Belgian painter (1900–1980)

Andrée Bosquet (13 March 1900 – 27 June 1980) was a Belgian painter.

Bosquet was born on 13 March 1900, in Tournai. She died in La Louvière on 27 June 1980. Her husband was fellow Belgian artist Frans Depooter. Her father was a mathematician at the Ecole des Mines de Mons who had formed a quartet in which his son-in-law participated in.

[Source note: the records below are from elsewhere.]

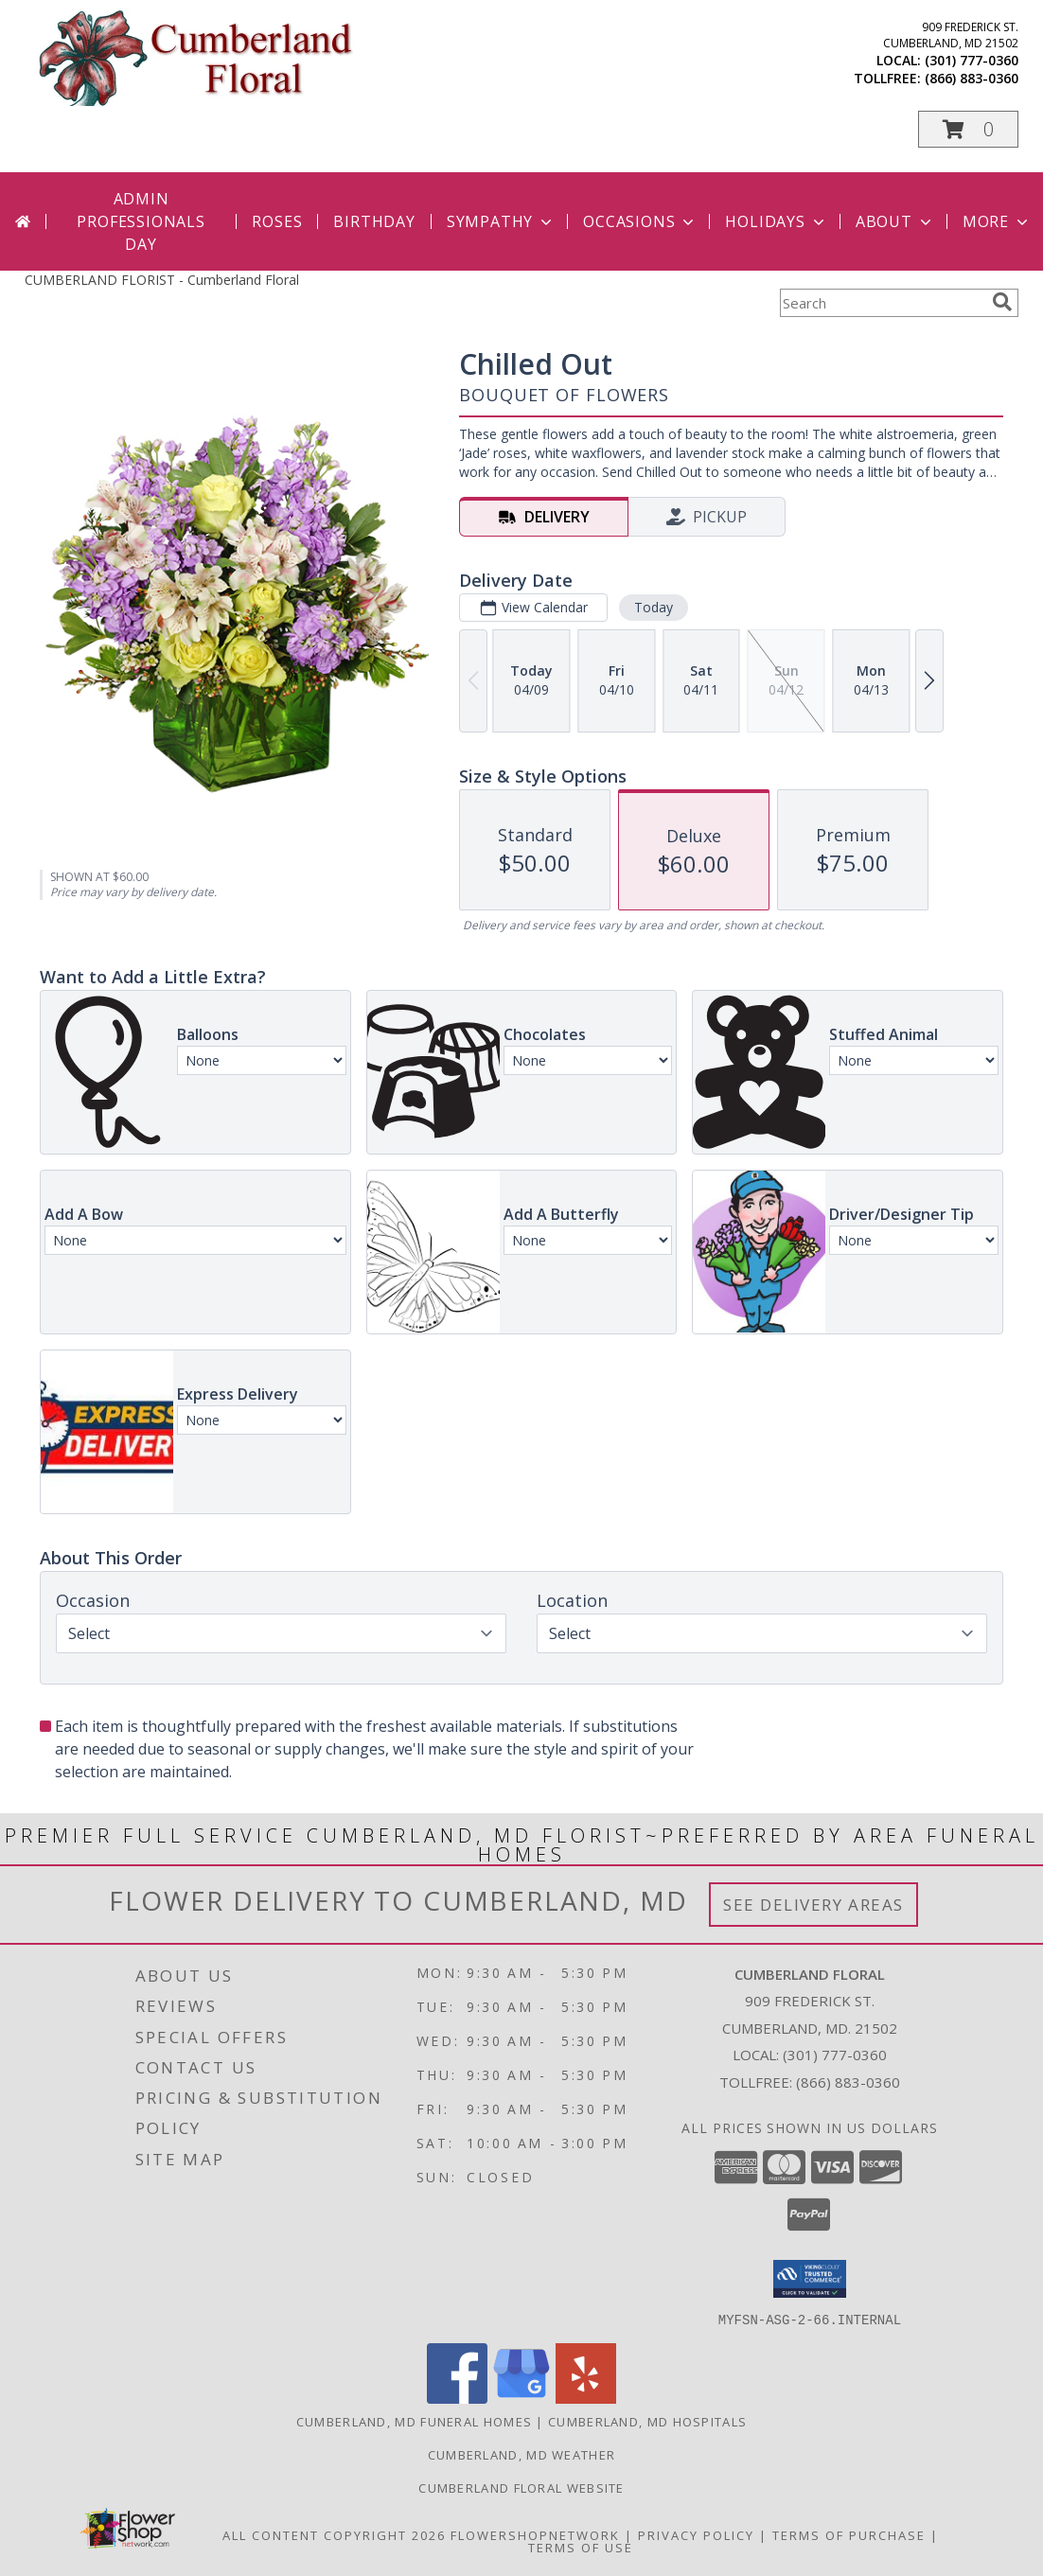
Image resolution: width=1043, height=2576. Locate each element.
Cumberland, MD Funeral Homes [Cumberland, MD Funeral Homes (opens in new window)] (414, 2420)
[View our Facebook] (457, 2398)
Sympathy (501, 221)
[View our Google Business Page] (521, 2398)
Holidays (776, 221)
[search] (1002, 301)
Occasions (640, 221)
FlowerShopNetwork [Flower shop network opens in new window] (535, 2534)
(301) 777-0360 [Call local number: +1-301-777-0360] (971, 60)
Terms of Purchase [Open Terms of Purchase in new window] (849, 2534)
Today (653, 607)
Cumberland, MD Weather (522, 2453)
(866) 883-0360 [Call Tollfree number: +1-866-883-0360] (848, 2082)
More (997, 221)
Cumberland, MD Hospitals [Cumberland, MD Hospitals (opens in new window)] (647, 2420)
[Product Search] (882, 303)
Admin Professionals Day (140, 221)
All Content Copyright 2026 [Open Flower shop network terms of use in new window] (334, 2534)
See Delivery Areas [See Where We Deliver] (813, 1904)
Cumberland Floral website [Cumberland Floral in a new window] (521, 2487)
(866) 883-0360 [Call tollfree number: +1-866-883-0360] (971, 78)
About (895, 221)
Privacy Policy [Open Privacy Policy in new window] (696, 2534)
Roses (277, 221)
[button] (968, 129)
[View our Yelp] (586, 2398)
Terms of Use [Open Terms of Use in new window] (580, 2546)
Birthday (374, 221)
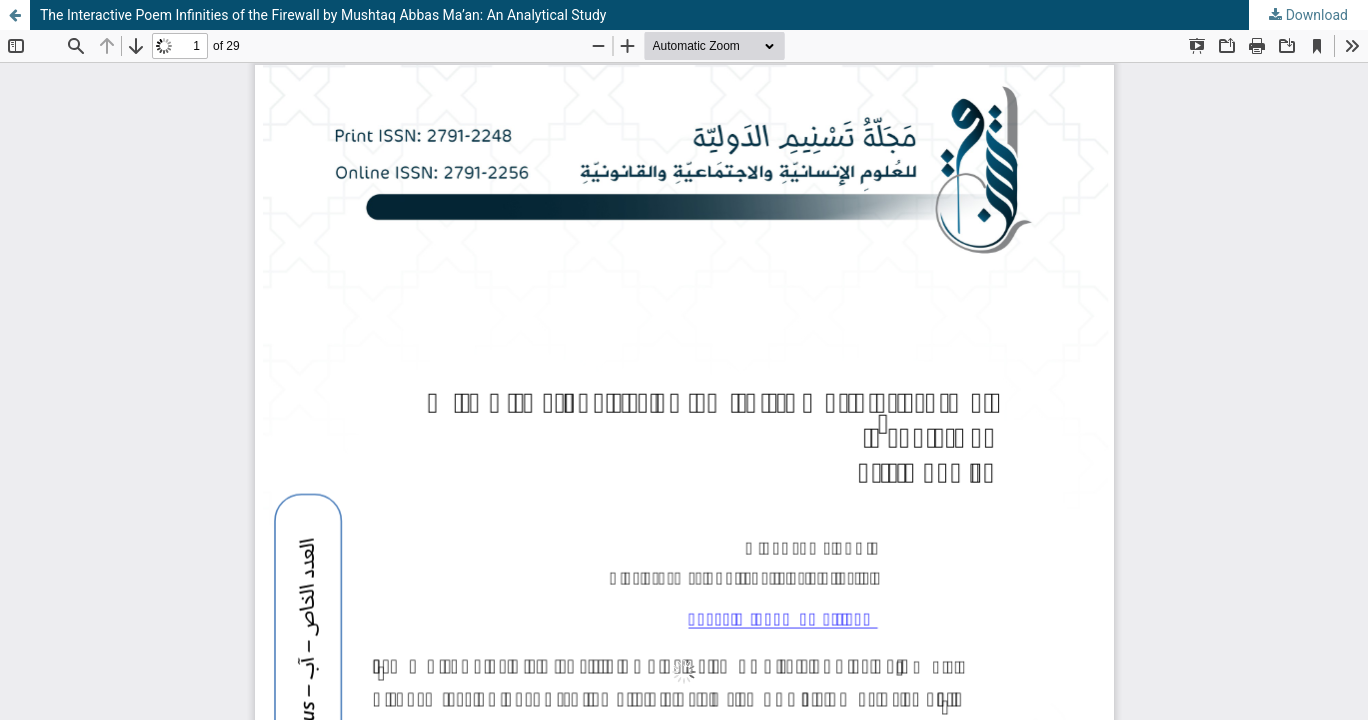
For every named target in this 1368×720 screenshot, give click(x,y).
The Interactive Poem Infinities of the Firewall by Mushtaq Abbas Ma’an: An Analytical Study (323, 15)
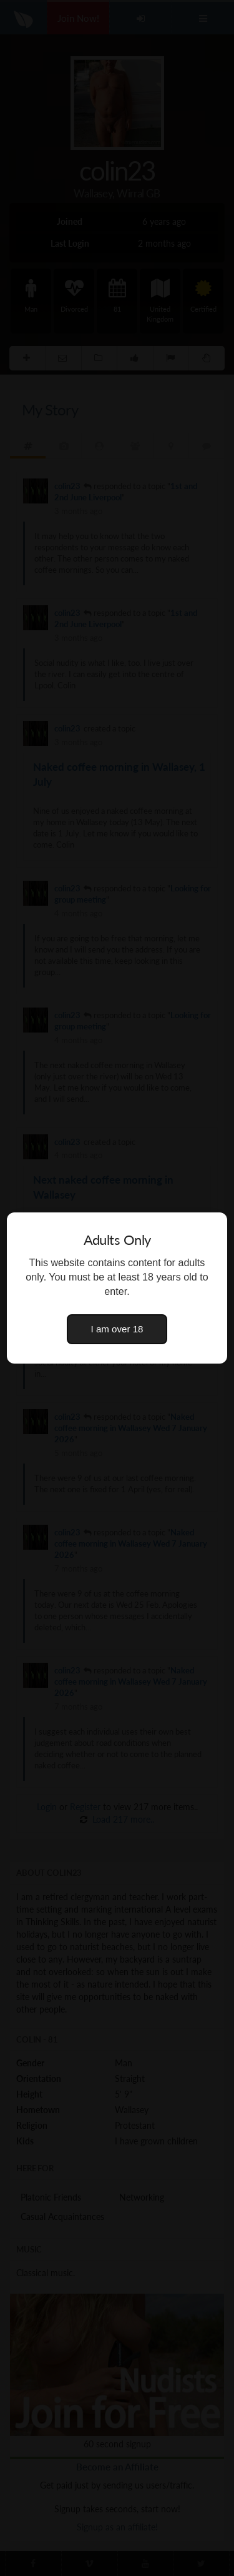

Coming from cultured society, she took painting courses with M. Putsage (pastel), Anto Carte, and E.Motte, but she was primarily self-taught. She exhibited regularly from 1922 onwards, invited in particular by the Groupe Nervia and Le Bon Vouloir (Mons). She was awarded the Charles Caty Prize in 1963.
Using oil, red chalk and charcoal, Andrée Bosquet painted and drew, with simplicity and delicate elegance but without affectation, self-portraits and children's portraits, restful and clear still lifes, and bouquets of an exquisite fragility. Her choice went towards soft and fine colors in half-tints and towards round and statuesque shapes. Her style cannot be connected with any school defined by art history, even though it might be likened to the Florentine Primitives or have common features with naïve art or Symbolism. Her works can be seen in various Belgian museums (Ghent, Brussels, Mons, La Louvière).